* WORK REQUIRED *
Each line of the listing below containing the word "Given" should be returned.

* EXERCISE DATA *

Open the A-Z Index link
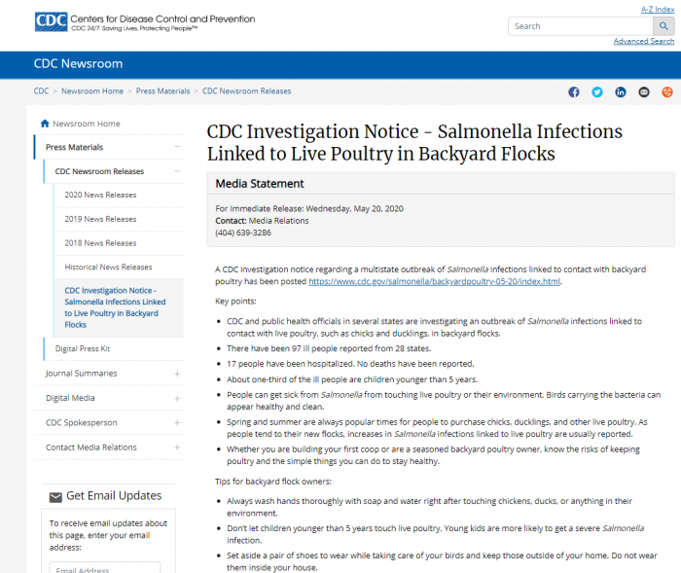The width and height of the screenshot is (681, 573). (658, 9)

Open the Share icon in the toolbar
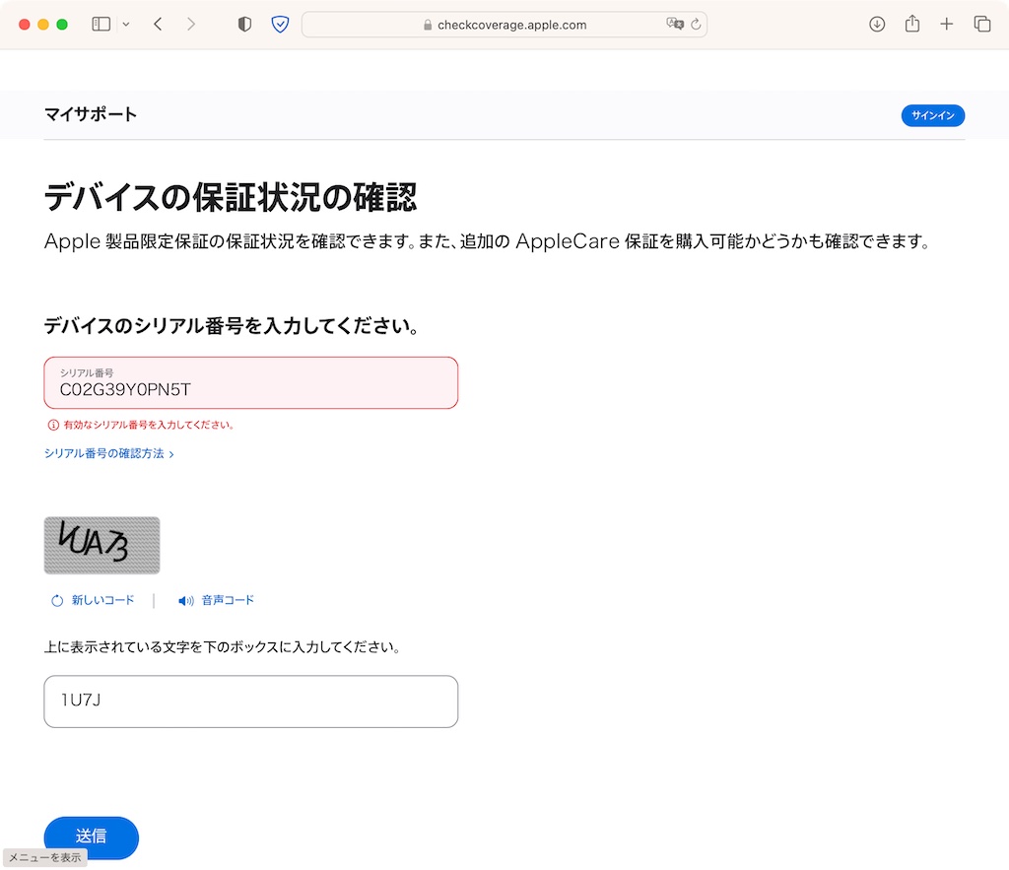coord(911,24)
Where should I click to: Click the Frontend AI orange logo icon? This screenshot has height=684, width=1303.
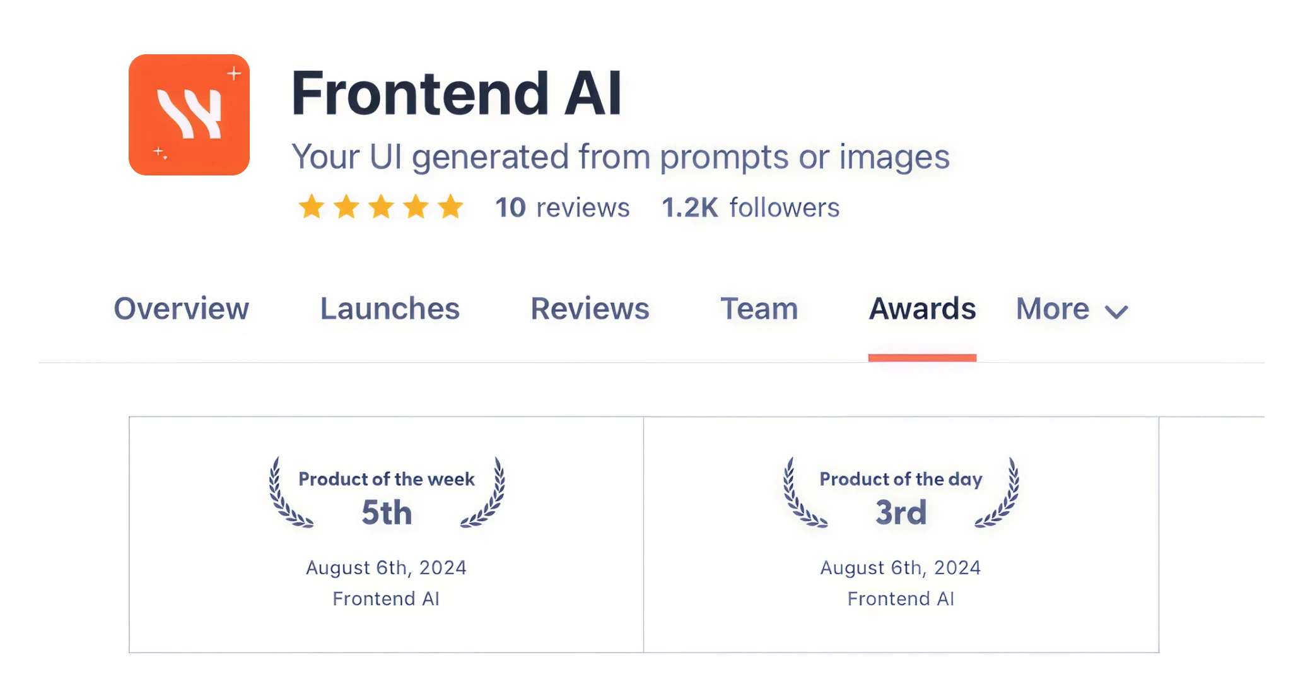point(189,115)
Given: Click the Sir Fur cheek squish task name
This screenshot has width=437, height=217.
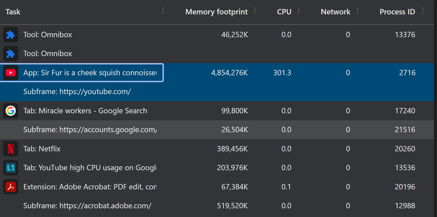Looking at the screenshot, I should (90, 72).
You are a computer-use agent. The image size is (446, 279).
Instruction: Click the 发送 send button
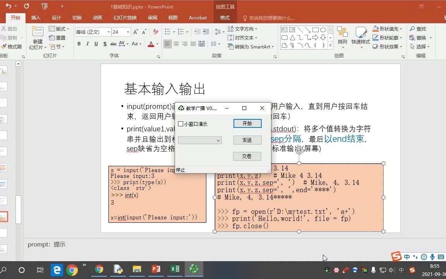pos(247,140)
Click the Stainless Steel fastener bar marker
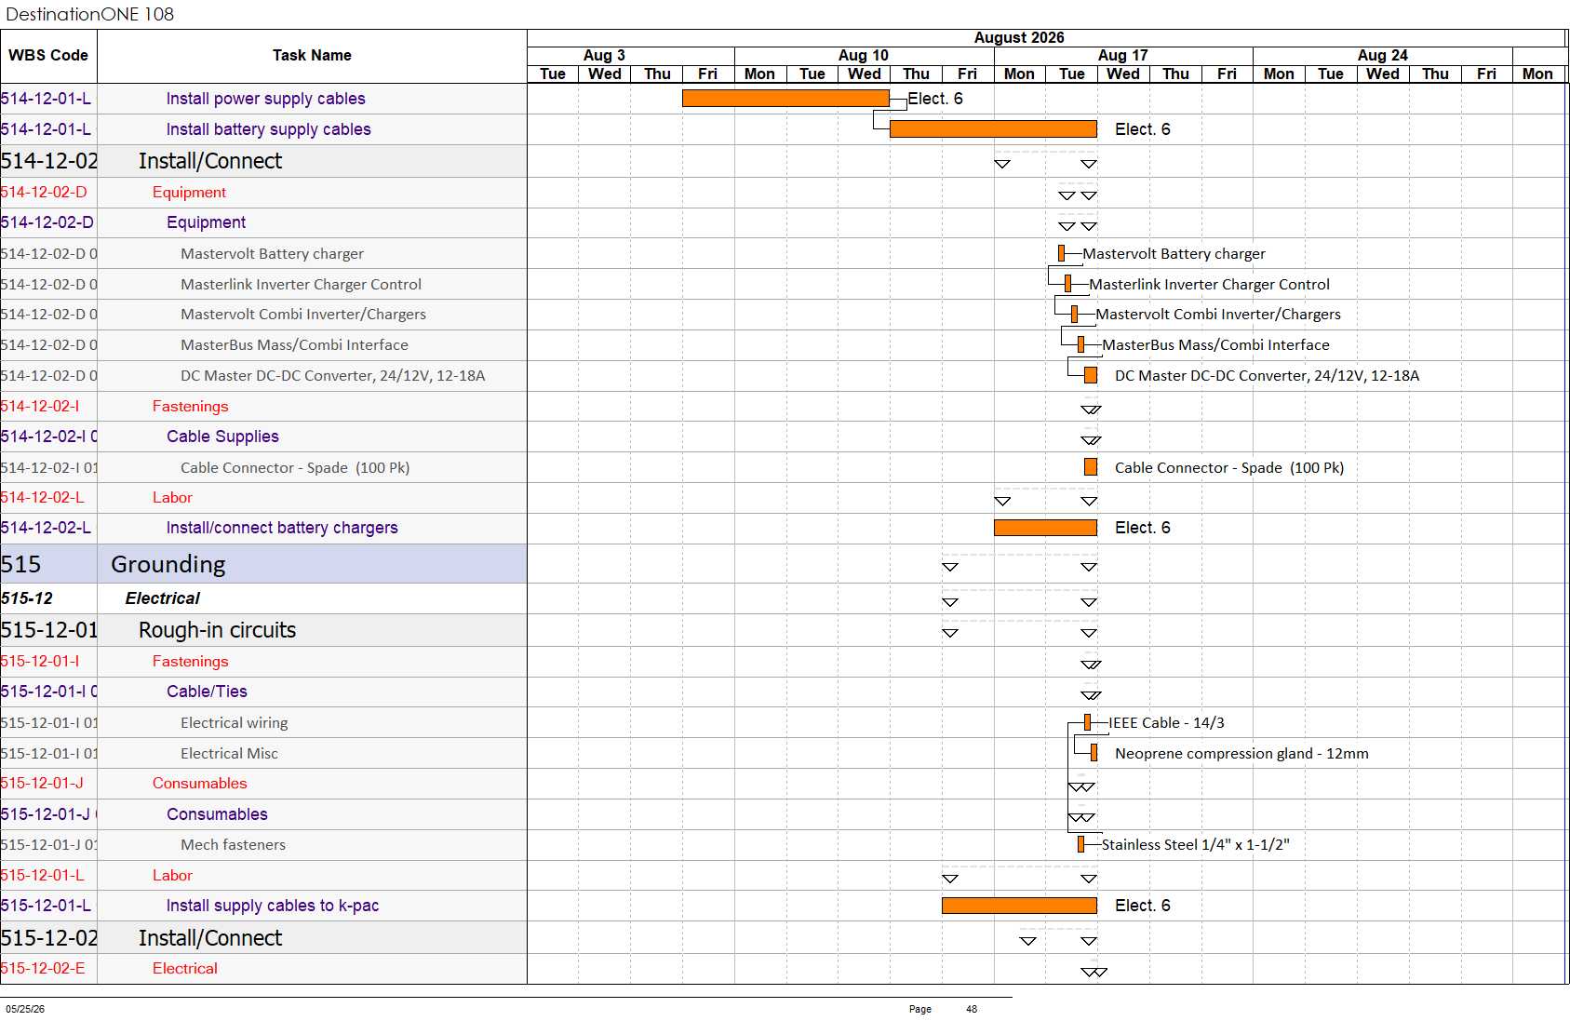Screen dimensions: 1570x1021 pos(1080,844)
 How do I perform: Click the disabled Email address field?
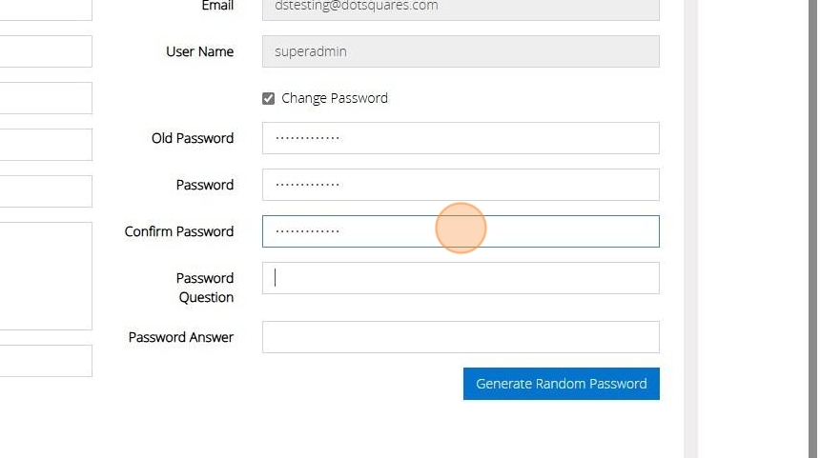pyautogui.click(x=461, y=8)
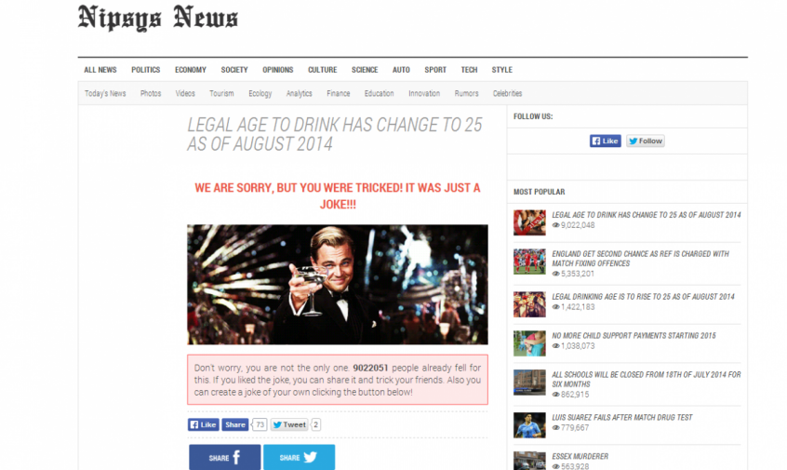787x470 pixels.
Task: Click the main article champagne toast image
Action: pyautogui.click(x=338, y=284)
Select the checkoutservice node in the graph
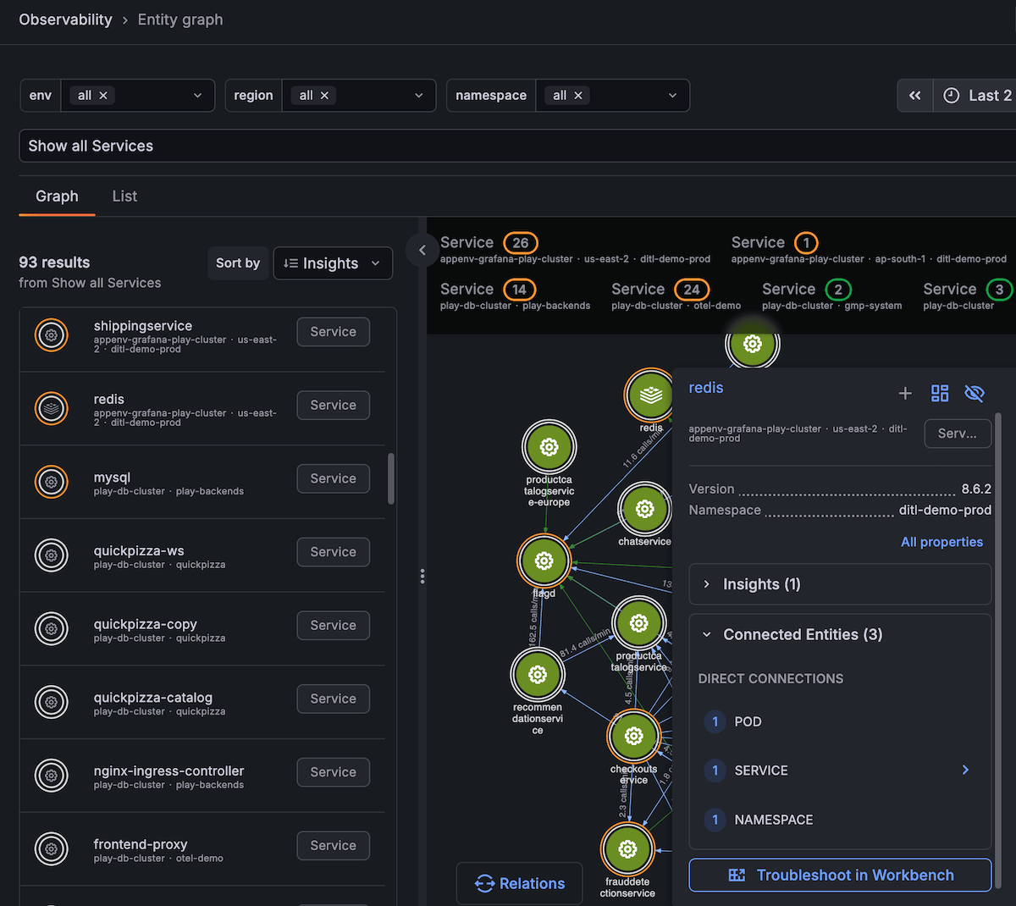Image resolution: width=1016 pixels, height=906 pixels. 634,736
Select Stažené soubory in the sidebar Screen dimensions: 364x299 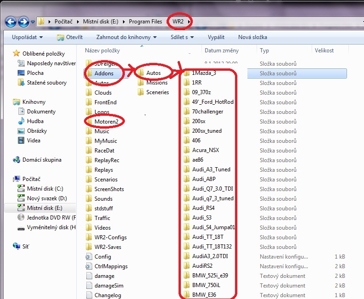46,83
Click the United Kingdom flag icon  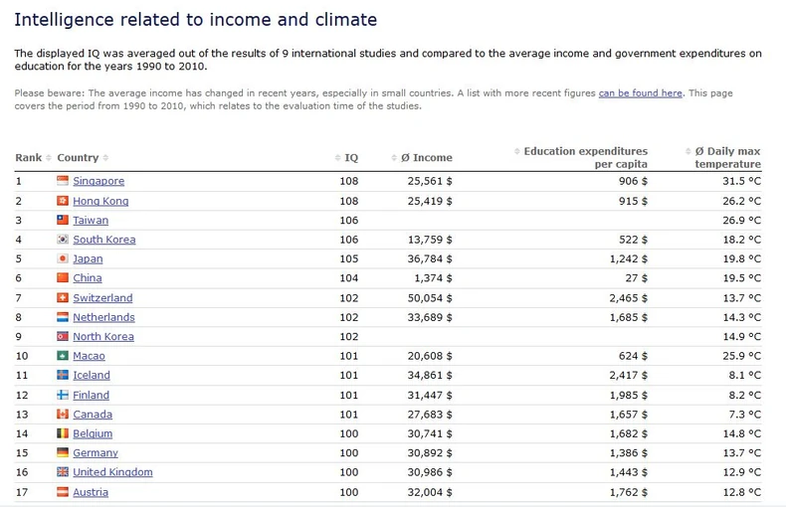(63, 472)
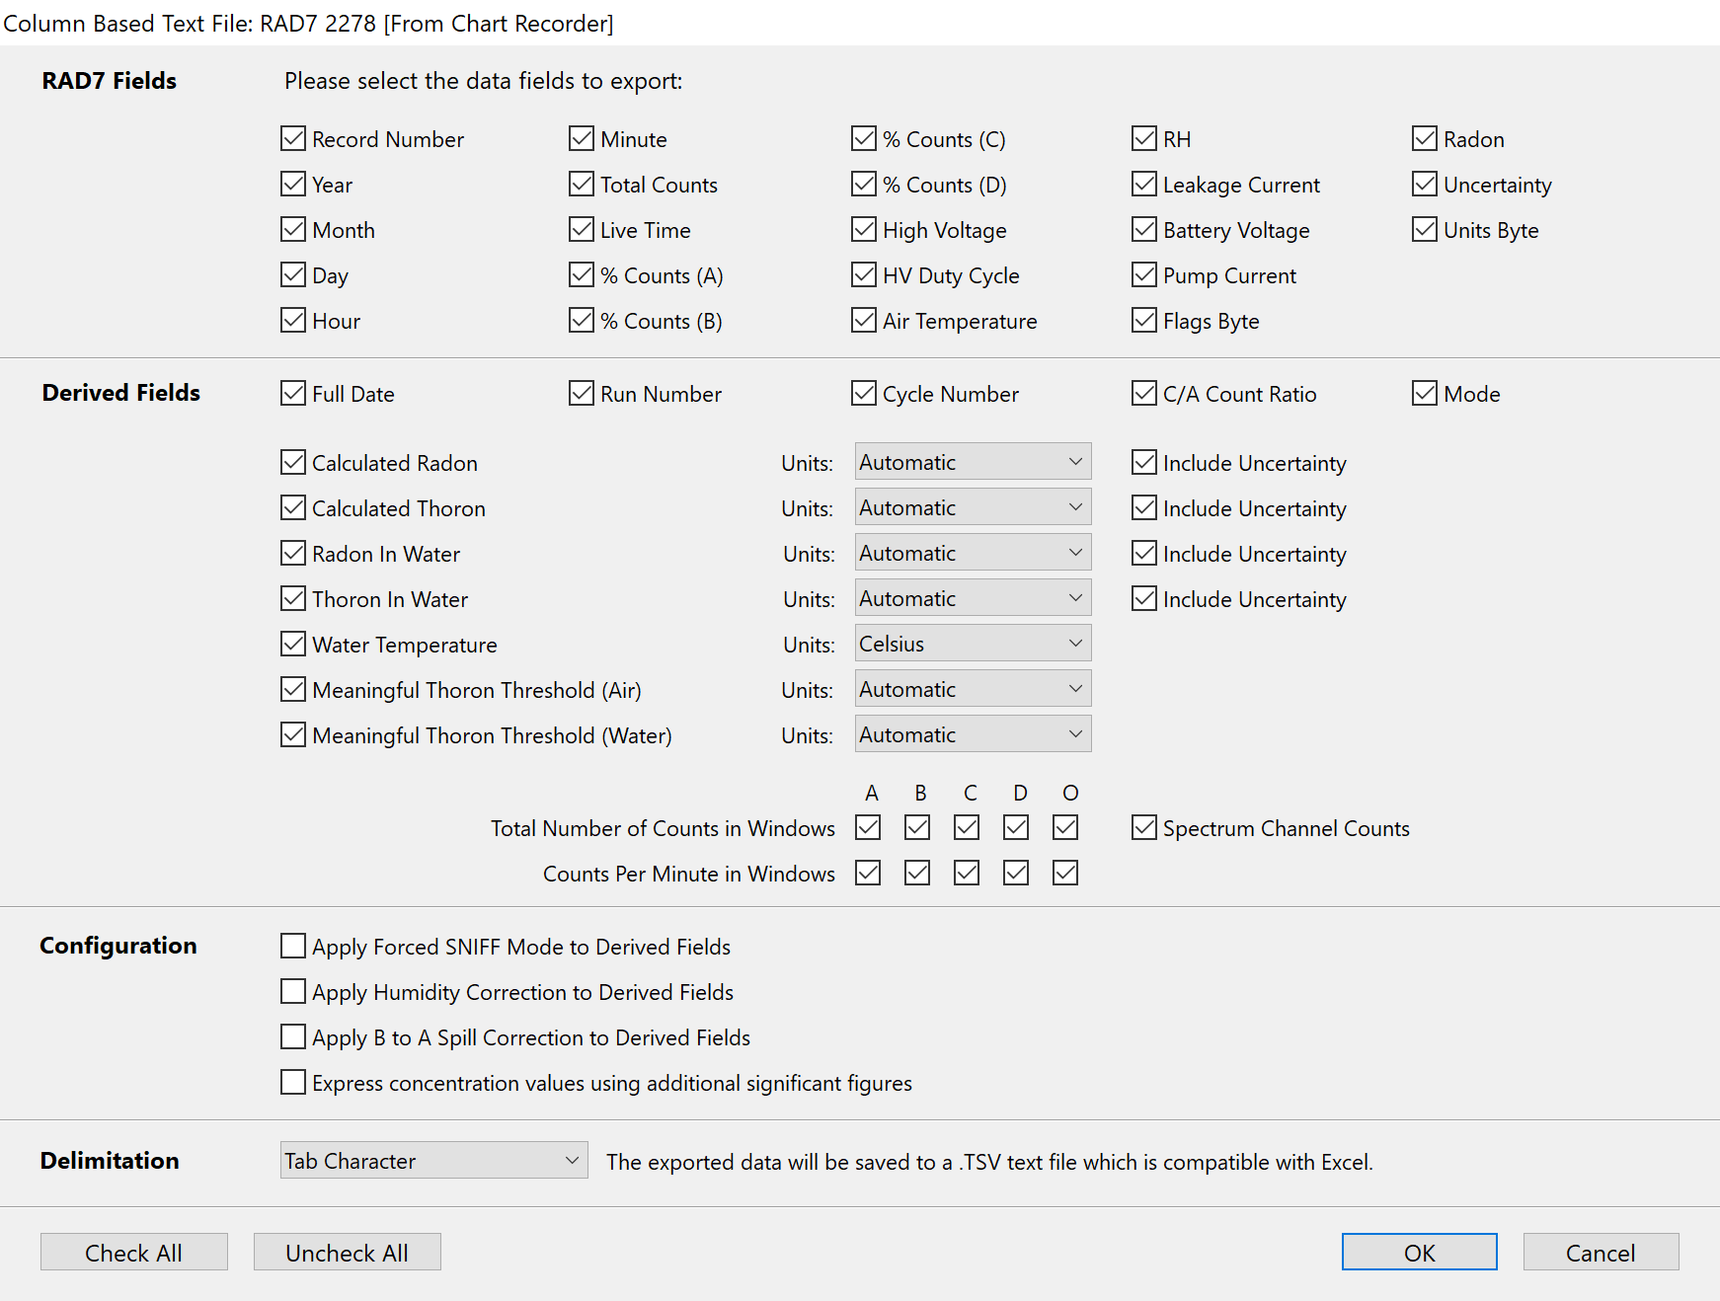Toggle the HV Duty Cycle checkbox
Viewport: 1720px width, 1301px height.
click(864, 275)
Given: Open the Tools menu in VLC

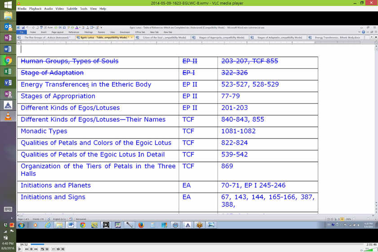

* ANSWER TO THIS EXERCISE *
Given: Click the Sir Fur cheek squish task name
Given: Open the Tools menu in VLC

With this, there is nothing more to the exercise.